For many days I stayed in bed, my parents were very worried, yet I could not shed a single tear for their lonesomeness, I could not react at all. Every day was identical to the one before, many doctors came and all had the same miserable look in their lost eyes. I knew everything, yet my mother was doing her best trying to hide the fact that my young days were coming to an end, and then autumn stroke. It was a cold September, both in weather and in my life. I felt how my spirit was slowly leaving the body behind, and all I could do was simply wave a weak "good-bye". A couple of days later I fell asleep and my pulse stopped and I finally closed my tired eyes, I was certain that it was the end, and in some ways I was correct, however, to my greatest surprise, I woke up again in the morning as if nothing had happened the previous months. I felt no pain, no sadness, no pulse - I was immortal in my own weird way. I was certain that this coma-like existence could not last forever, yet I decided to use it well as long as I could maintain so. I left home, dedicating myself to Biology and the study of deathful Madness that once had bitten me as well. I found no cure nor any of the other survivors, I was all alone.

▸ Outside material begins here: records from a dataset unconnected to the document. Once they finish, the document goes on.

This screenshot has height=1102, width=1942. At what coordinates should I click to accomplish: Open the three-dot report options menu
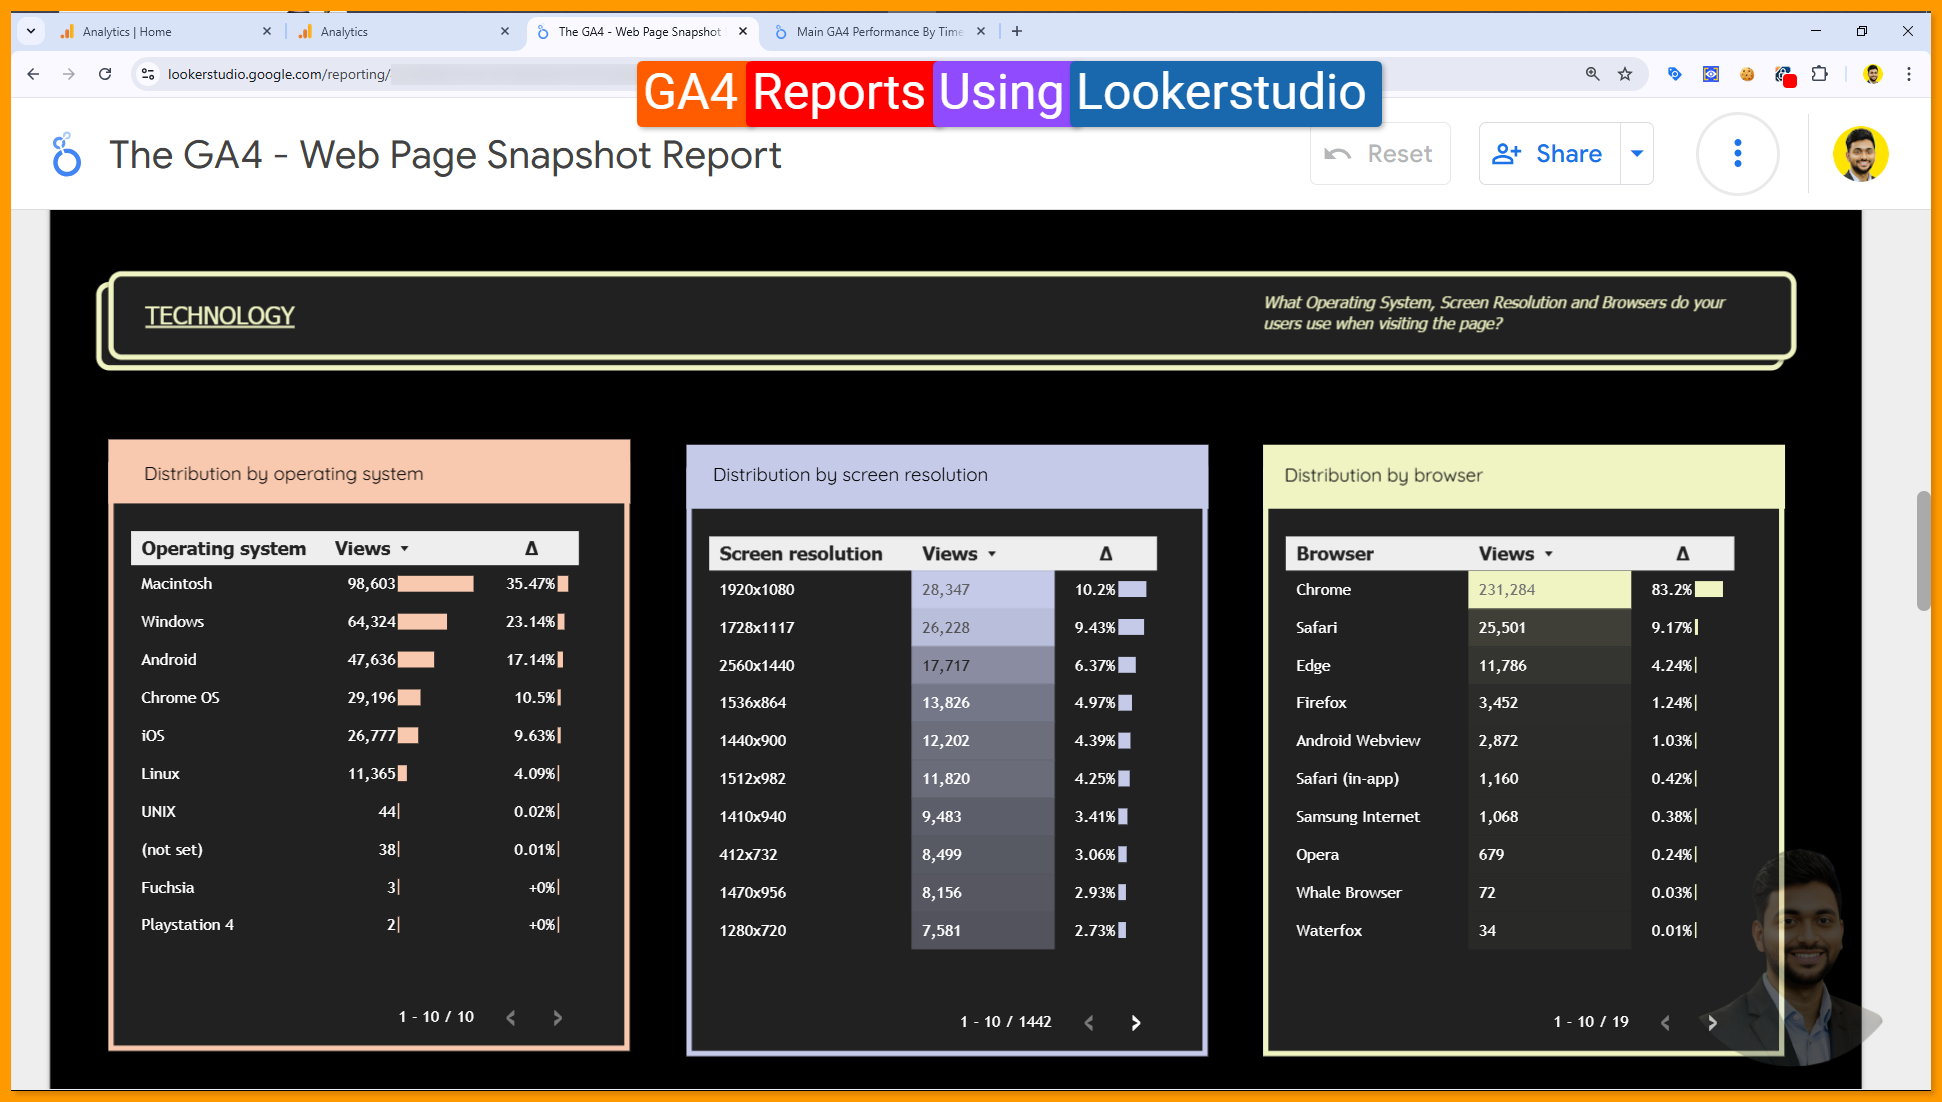(x=1737, y=154)
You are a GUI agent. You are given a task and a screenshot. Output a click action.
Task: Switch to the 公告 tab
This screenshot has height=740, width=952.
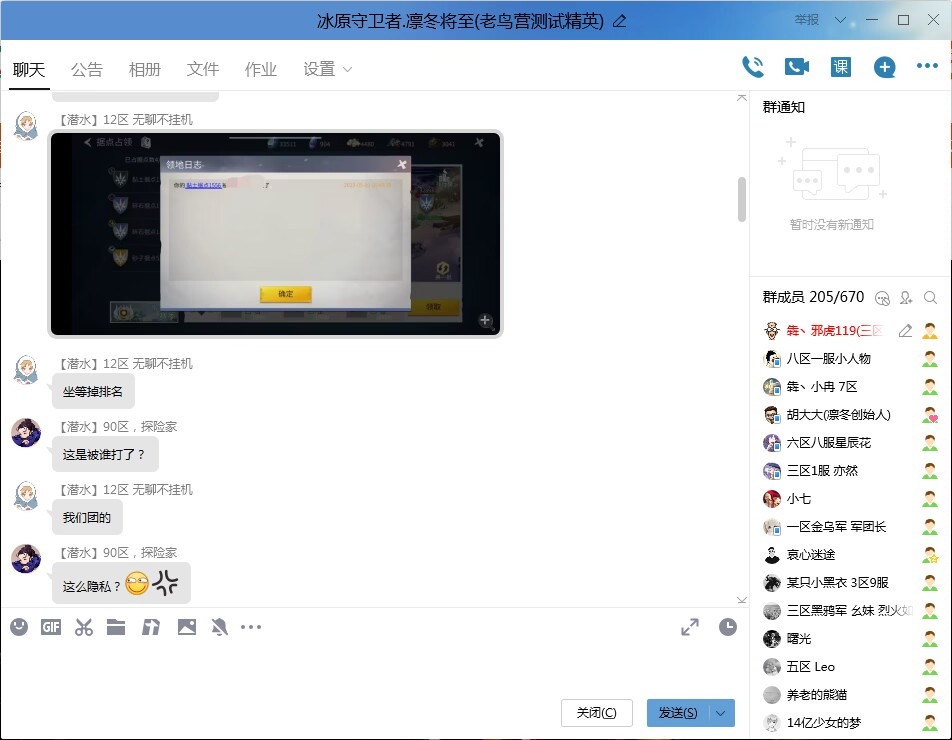click(87, 69)
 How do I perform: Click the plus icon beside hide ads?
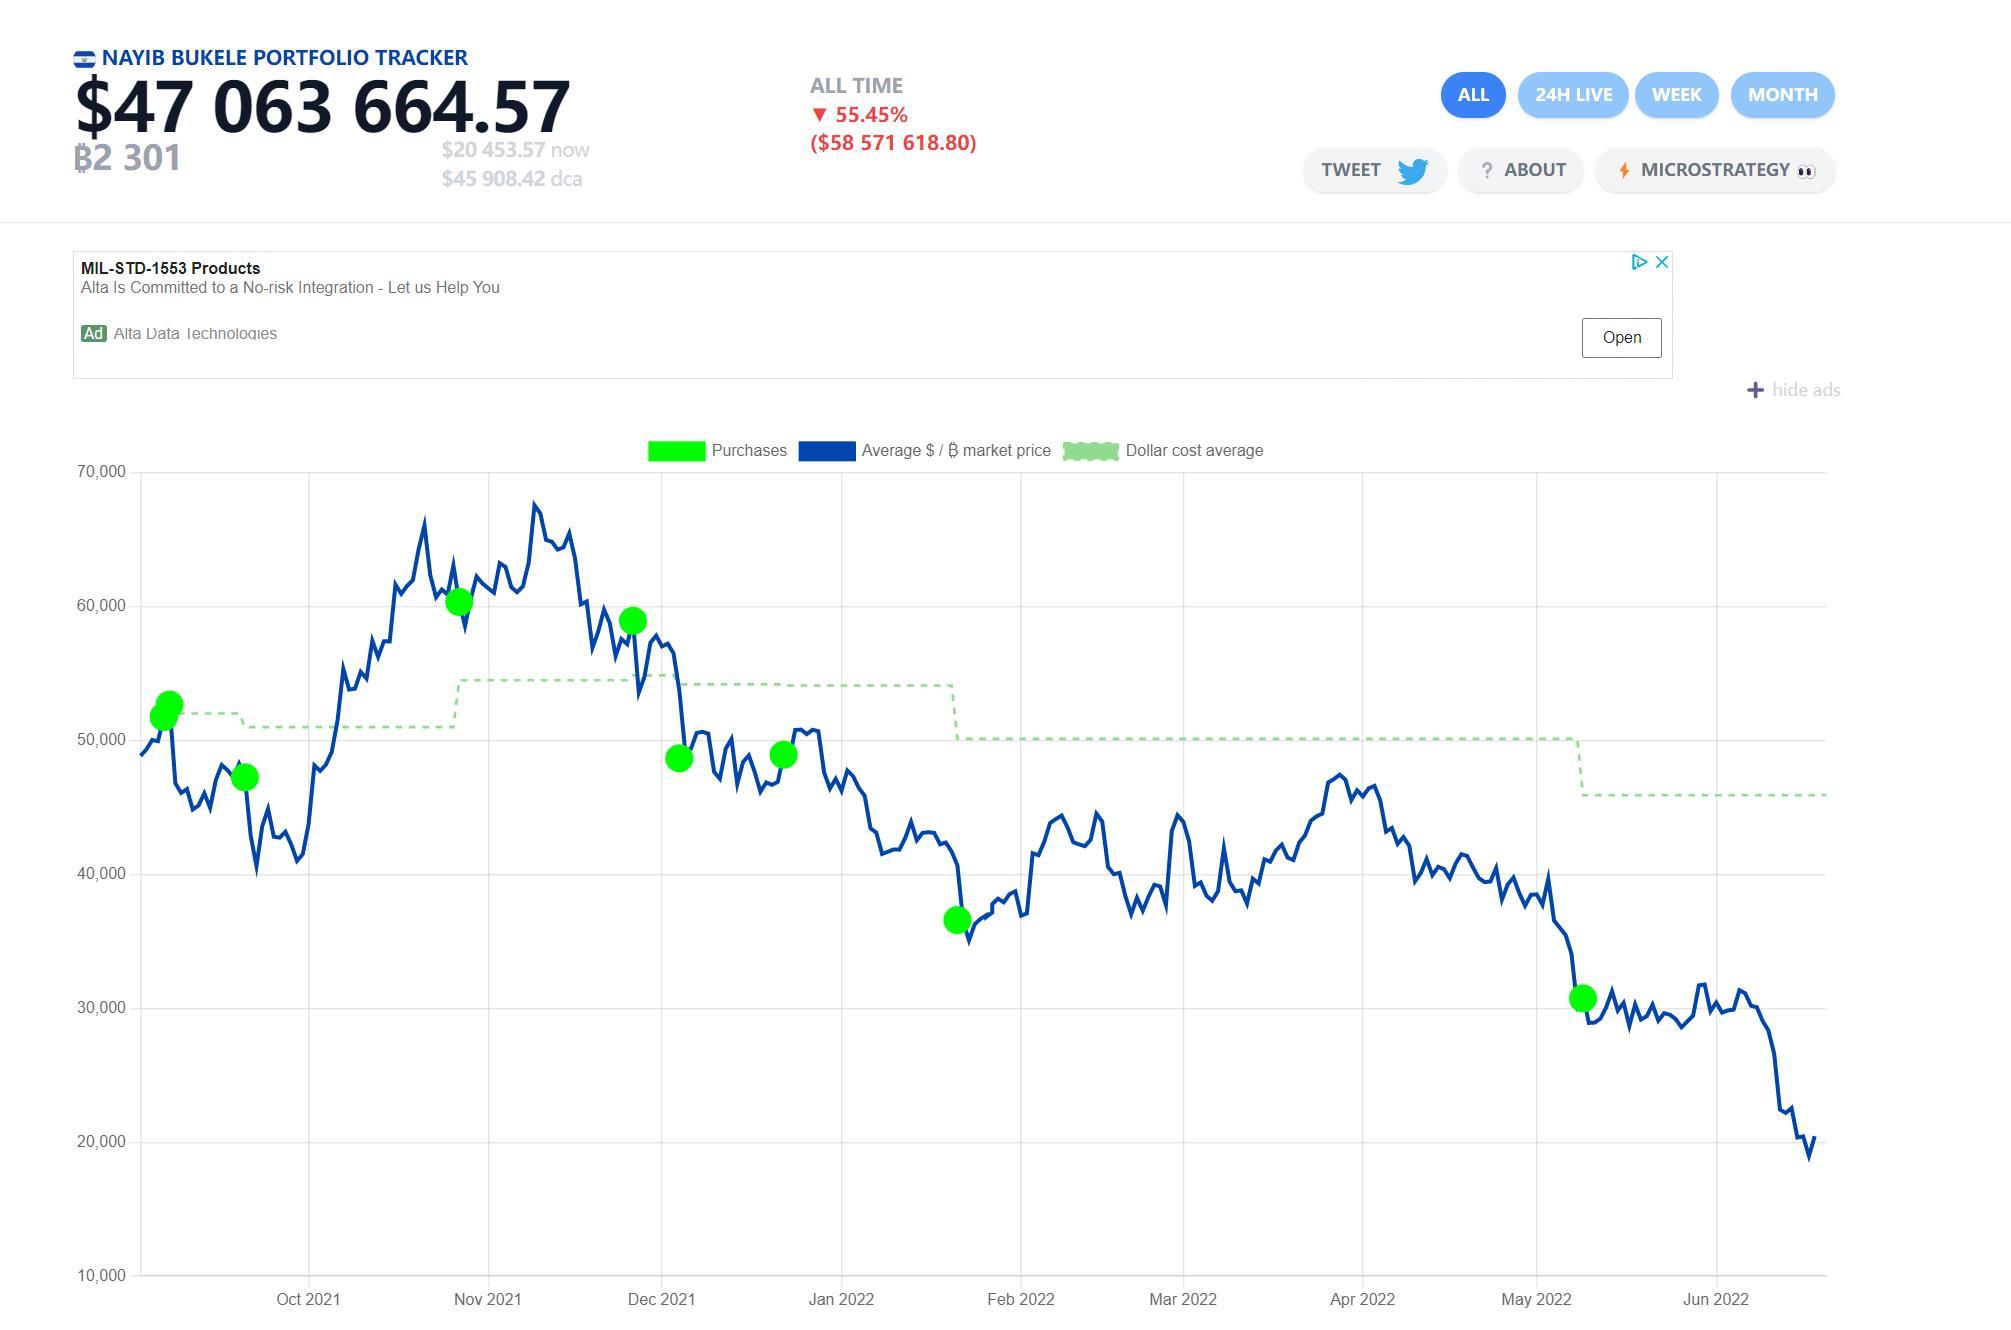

This is an old story; it goes back many years ago. It was quite usual that one day it was raining, the next morning warm sun shine all over the chapel where the Holy Father held his speech. I could never listen to him while being obedient - it was impossible to sit on a wooden bench without a slightest movement. I did not see my mother, even though my eyes were desperately searching for her. She had stopped coming to the church; with this all ties I ever had had with the human world were cut off in a short quarter of the year.